For most Dslr /compact or mirrorless cameras the ISO 50 is not a native setting. It is usually clear from the specs what is the native iso setting for the camera. Usually the base ISO setting for most cameras is iso 100 or iso 200 for some cameras. In fact most cameras doesn’t even has an ISO 50 setting (for example most Aps-C / Dx cameras).
Usually the picture quality is the best in the lowest (native) ISO settings. The dynamic range or noise levels or color saturation is the best at the lowest settings. If we higher the iso levels we will have higher shutter speeds or smaller aperture meaning more depth of field, but we loose dynamic range, the noise level will be higher, and the saturation will be less as well in the higher settings.
ISO 50 setting is preferred when we want longer shutter speeds in good light, or want to use lenses with bright apertures, preferred for depth of field reasons in bright conditions.

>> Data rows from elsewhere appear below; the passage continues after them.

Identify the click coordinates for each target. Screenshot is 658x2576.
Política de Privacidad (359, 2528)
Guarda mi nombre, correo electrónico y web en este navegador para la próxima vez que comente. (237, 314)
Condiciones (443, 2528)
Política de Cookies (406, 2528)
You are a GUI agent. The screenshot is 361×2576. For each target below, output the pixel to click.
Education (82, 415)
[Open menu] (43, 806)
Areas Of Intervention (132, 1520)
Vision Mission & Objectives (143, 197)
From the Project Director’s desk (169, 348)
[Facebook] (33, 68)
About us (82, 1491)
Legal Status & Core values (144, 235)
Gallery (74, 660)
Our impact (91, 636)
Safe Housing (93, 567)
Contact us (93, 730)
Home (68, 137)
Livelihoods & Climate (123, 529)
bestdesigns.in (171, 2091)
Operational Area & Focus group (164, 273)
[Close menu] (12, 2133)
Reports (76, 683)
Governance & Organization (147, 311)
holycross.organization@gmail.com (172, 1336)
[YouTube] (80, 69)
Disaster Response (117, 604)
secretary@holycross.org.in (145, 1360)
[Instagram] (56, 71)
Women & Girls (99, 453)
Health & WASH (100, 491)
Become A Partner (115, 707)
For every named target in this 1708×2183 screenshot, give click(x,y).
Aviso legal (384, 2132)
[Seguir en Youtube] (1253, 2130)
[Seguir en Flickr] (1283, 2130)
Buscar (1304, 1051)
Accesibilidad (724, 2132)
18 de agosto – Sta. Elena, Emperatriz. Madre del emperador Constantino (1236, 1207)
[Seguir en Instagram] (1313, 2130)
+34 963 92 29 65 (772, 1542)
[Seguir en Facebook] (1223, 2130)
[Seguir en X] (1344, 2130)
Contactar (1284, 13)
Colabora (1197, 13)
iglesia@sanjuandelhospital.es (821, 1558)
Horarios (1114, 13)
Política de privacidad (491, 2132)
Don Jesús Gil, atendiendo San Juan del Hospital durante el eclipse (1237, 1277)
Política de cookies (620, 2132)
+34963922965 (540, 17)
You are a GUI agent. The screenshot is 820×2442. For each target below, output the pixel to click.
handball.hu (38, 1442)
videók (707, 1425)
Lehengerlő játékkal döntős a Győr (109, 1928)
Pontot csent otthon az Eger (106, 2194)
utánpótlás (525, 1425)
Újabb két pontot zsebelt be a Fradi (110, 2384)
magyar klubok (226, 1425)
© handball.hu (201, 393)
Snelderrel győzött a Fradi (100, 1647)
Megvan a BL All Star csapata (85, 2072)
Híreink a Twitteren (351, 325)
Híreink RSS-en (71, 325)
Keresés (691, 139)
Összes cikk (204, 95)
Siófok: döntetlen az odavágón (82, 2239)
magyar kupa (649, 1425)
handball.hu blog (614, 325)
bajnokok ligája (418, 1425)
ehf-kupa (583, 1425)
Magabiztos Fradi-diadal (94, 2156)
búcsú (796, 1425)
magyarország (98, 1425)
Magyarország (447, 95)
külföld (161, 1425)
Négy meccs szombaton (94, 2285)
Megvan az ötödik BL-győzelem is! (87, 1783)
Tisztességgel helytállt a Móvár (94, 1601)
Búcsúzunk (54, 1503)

Many time it is not enough, perhaps an additional ND filter also needed to have the shutter speed we wanted.
Usually in most cases the ISO 50 setting is generated from the ISO 100 (or 200) setting which means the picture quality is not better at all. The camera overexpose the file by 1 f-stop and make a certain calculations to achieve the result.
Some cameras for example the Nikon D810 has a true ISO 50 or ISO 64 setting, which means that some picture parameters like dynamic range, colors etc is better at the lower settings.
Other place to check this at DXOmark graphs of different cameras.